#### [PROBLEM REQUIREMENTS]
In the entries that follow, the line with "has height=533, width=1401." opens the range and the line with "Task: Open browsing history in sidebar" closes it; repeat that range exactly, both lines included.

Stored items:
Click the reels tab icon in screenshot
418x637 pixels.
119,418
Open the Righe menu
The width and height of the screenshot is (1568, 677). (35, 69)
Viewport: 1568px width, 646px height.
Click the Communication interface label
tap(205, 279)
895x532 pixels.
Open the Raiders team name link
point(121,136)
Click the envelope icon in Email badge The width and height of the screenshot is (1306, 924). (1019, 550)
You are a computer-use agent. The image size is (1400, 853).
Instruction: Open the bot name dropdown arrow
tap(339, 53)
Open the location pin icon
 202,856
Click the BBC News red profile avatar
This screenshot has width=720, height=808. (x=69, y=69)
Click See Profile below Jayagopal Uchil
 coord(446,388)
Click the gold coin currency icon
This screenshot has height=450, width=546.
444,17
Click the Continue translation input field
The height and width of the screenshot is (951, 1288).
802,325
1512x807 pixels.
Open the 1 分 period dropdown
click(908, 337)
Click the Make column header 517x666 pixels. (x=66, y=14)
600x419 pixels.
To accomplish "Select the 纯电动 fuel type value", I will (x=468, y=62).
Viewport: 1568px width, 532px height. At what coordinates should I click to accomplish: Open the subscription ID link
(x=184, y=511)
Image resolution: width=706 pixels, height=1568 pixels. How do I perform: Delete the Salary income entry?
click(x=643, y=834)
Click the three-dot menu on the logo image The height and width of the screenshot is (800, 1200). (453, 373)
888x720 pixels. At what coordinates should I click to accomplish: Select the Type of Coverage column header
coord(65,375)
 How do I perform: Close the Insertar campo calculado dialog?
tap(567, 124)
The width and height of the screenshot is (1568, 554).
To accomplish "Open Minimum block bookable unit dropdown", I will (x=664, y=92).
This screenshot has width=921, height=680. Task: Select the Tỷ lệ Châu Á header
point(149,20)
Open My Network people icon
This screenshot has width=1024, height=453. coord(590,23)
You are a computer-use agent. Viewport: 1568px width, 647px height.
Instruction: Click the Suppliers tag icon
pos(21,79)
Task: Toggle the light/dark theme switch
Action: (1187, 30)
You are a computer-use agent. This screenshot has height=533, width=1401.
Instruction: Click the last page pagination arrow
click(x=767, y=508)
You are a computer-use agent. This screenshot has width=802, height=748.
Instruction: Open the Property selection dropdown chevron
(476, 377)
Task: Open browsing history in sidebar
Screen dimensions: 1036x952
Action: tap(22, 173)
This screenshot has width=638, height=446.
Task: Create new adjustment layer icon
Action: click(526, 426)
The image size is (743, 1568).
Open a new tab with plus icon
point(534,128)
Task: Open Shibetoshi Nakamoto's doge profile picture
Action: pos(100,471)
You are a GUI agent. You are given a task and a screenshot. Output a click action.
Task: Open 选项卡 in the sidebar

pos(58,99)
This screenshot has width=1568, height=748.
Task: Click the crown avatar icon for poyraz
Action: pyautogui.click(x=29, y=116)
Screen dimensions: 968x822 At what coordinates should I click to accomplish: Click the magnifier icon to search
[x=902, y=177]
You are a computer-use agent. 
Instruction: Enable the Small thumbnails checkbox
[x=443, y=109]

#### [WRITTEN RESPONSE]
You are a computer-use agent. This screenshot has height=533, width=1401.
Instruction: Click the last page pagination arrow
click(x=767, y=508)
You are a computer-use agent. This screenshot has width=802, height=748.
Instruction: Open the Property selection dropdown chevron
(476, 377)
Task: Open browsing history in sidebar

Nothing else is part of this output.